Task instructions |
Transcribe each entry below exactly. Pictures do not go in the copy.

Records for this task |

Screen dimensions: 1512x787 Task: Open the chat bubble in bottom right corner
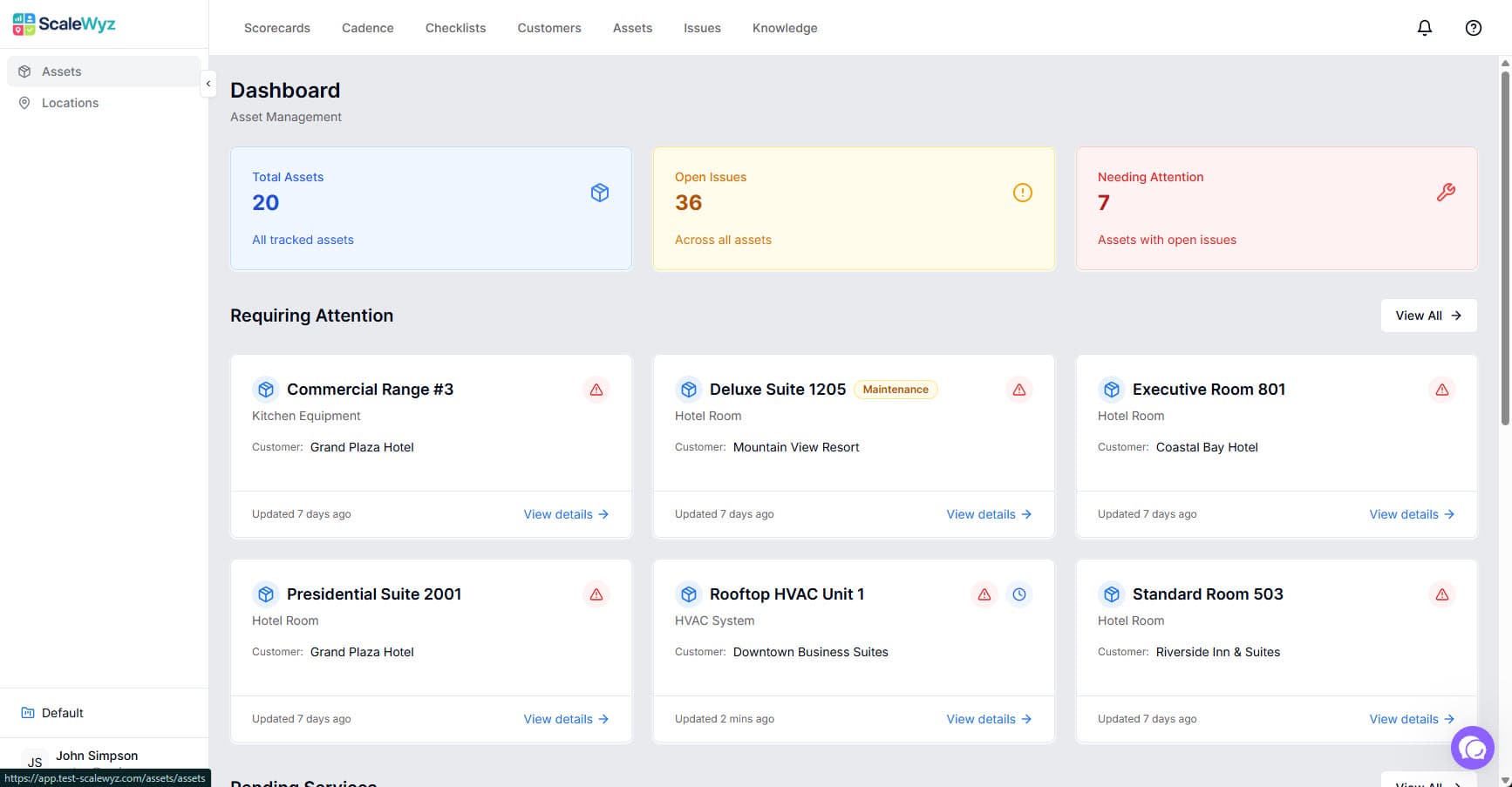click(1473, 748)
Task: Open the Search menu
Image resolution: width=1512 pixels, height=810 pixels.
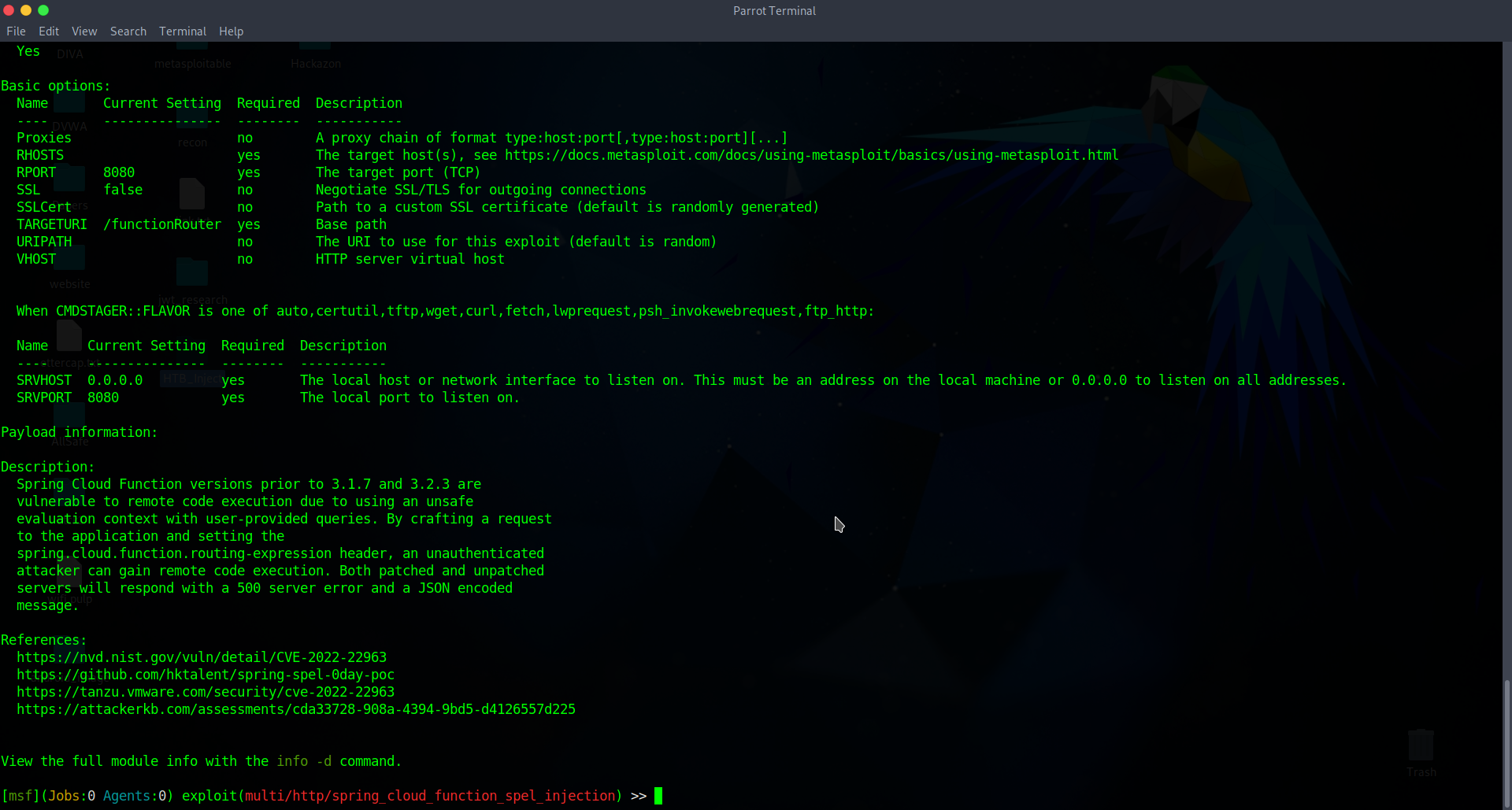Action: coord(128,31)
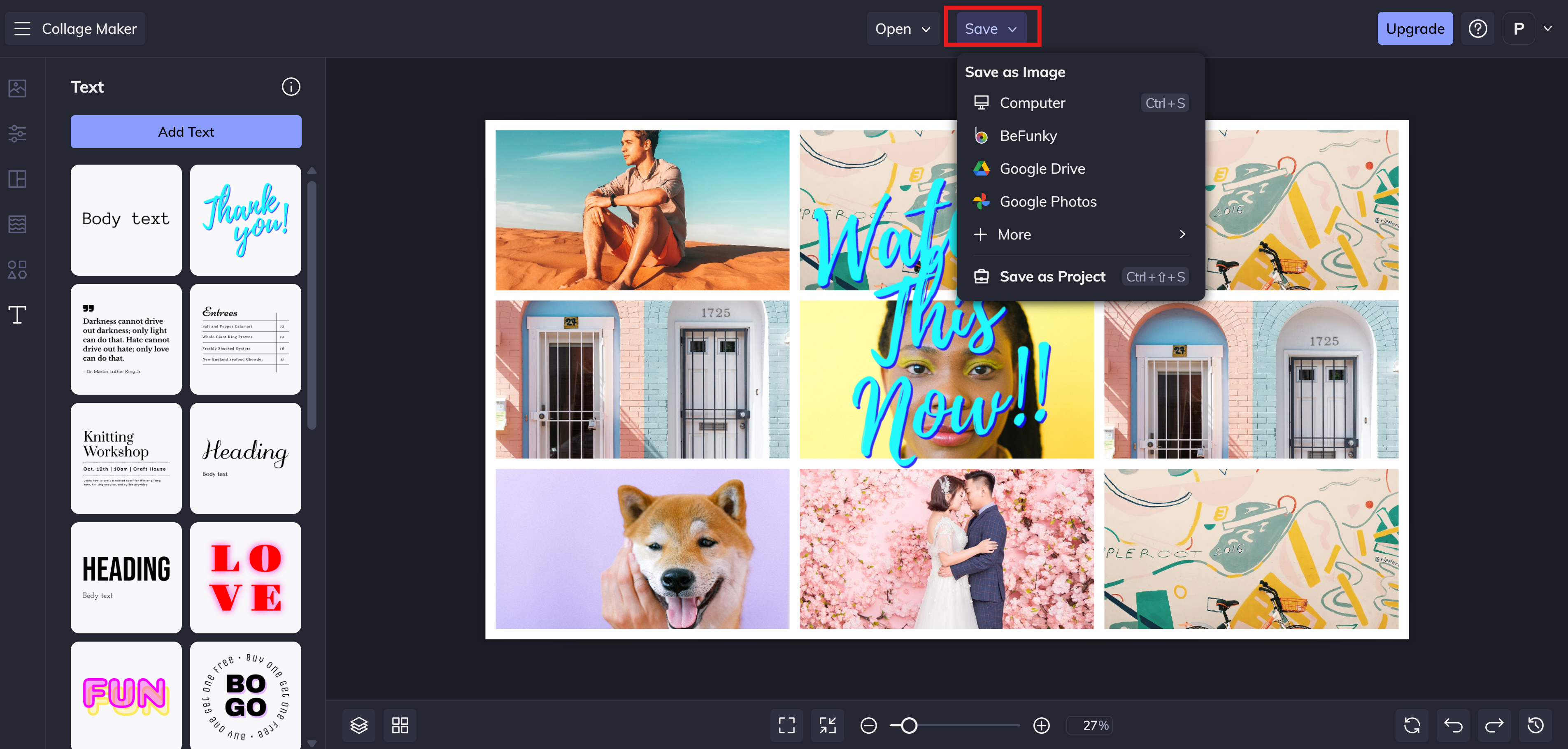Click the Upgrade button

click(1414, 28)
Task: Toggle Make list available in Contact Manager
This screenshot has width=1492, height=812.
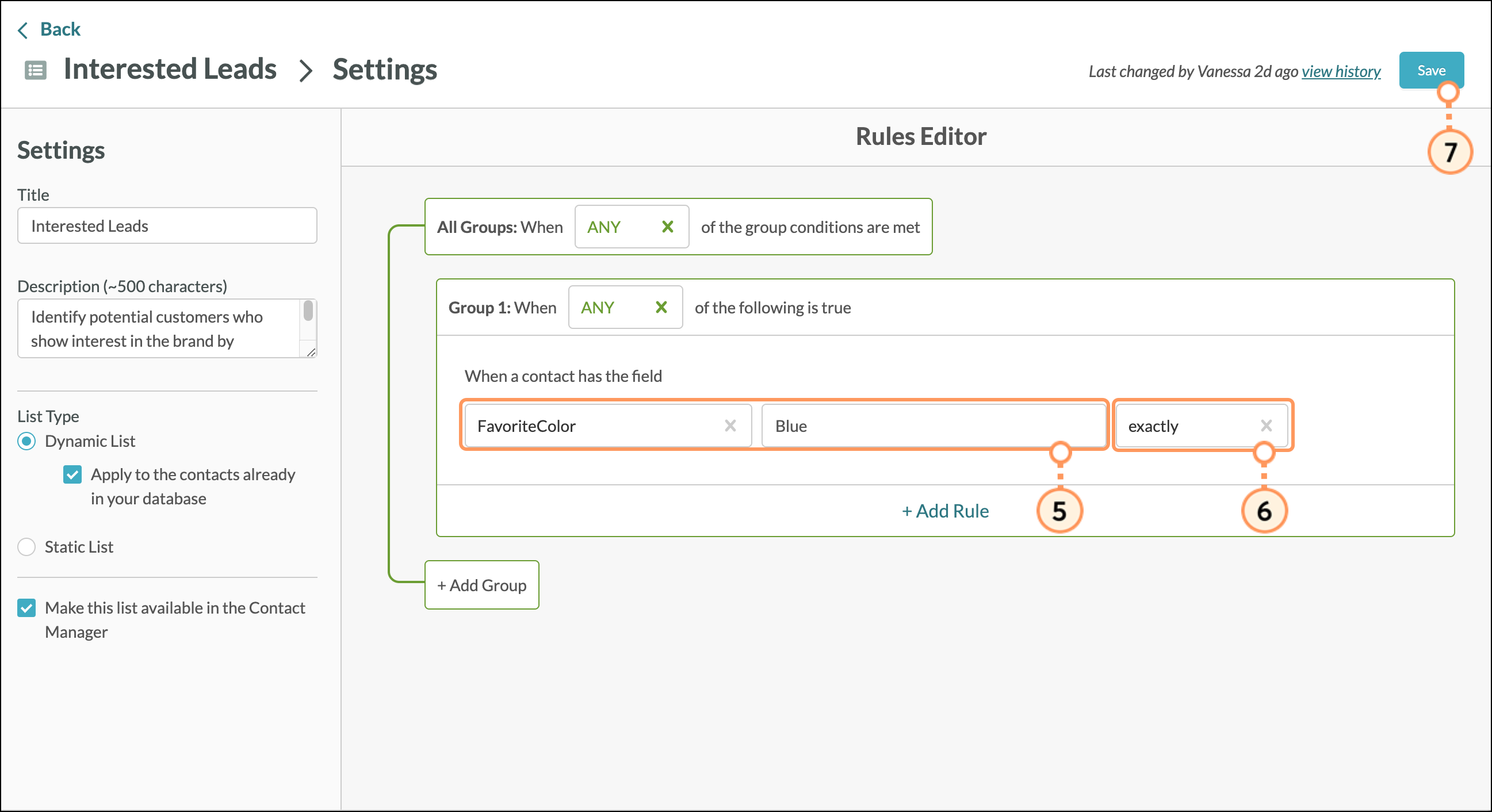Action: pos(26,608)
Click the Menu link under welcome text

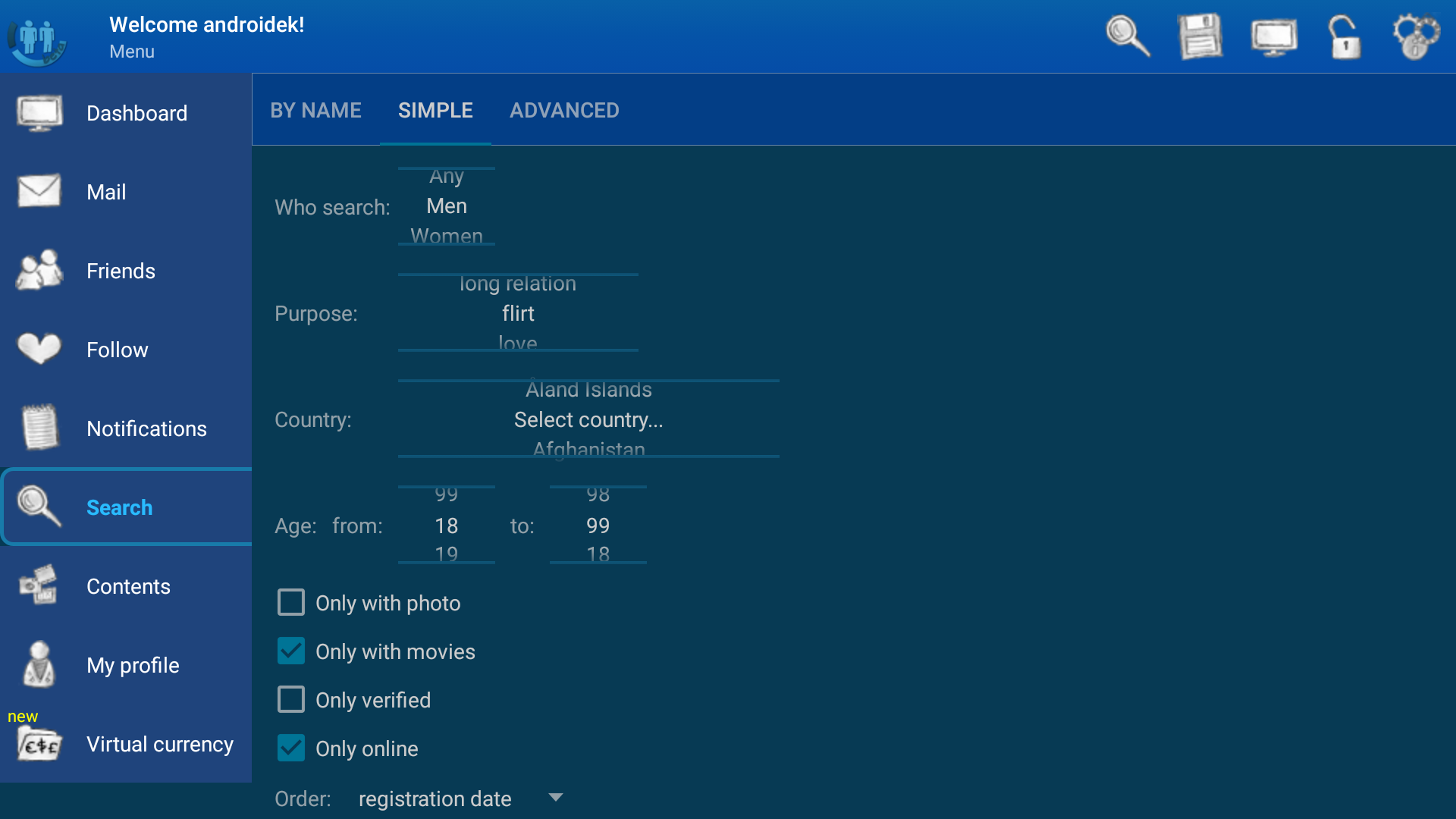click(132, 52)
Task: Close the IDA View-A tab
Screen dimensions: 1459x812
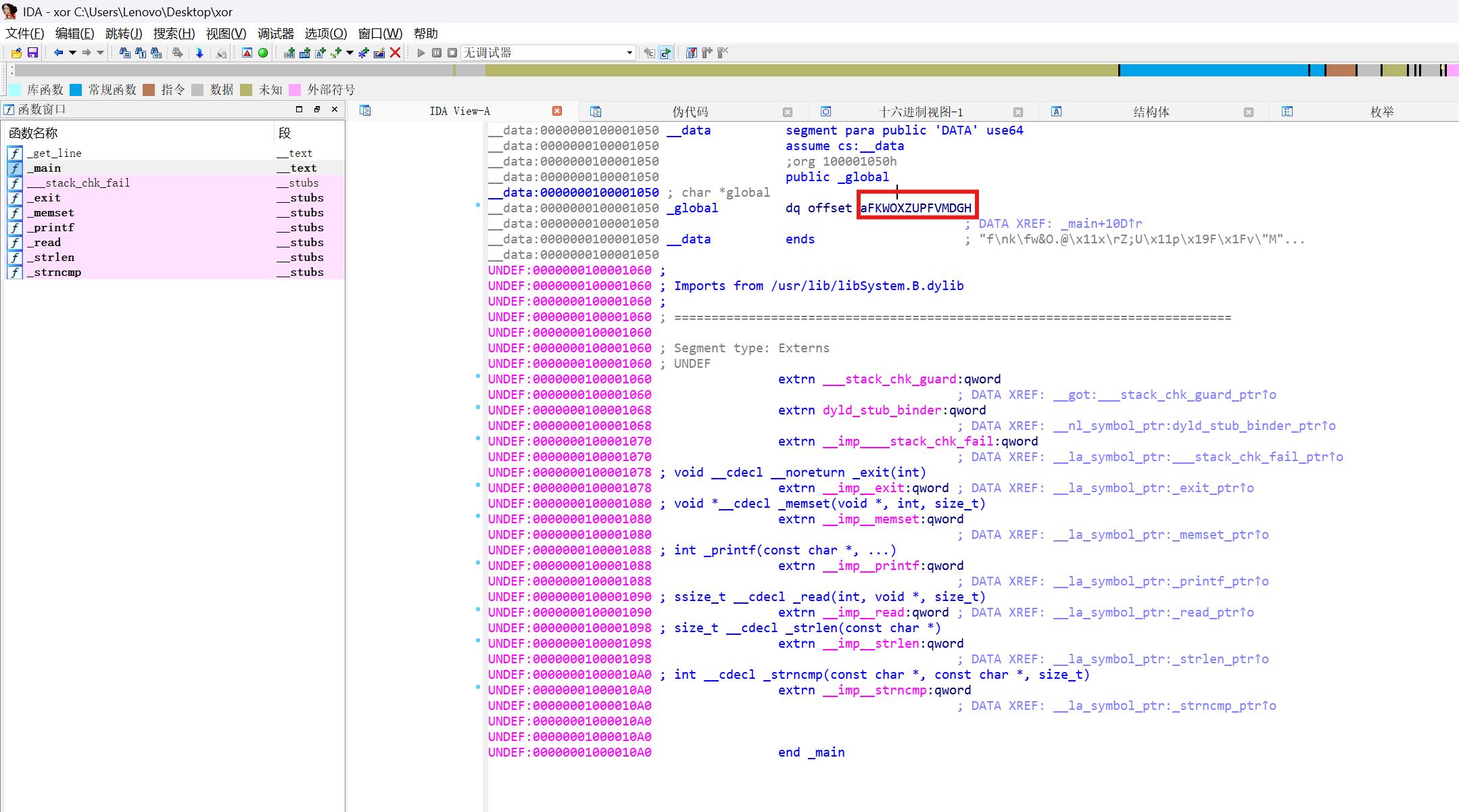Action: 557,111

Task result |
Screen dimensions: 1512x787 Task: Open the chat bubble in bottom right corner
click(1473, 748)
Task: Open the Search menu
Image resolution: width=1512 pixels, height=810 pixels.
Action: coord(128,31)
Click the Upgrade button

click(1414, 28)
Task: Toggle Make list available in Contact Manager
This screenshot has width=1492, height=812.
Action: pos(26,608)
Click the Menu link under welcome text

click(132, 52)
Task: Close the IDA View-A tab
Screen dimensions: 1459x812
Action: 557,111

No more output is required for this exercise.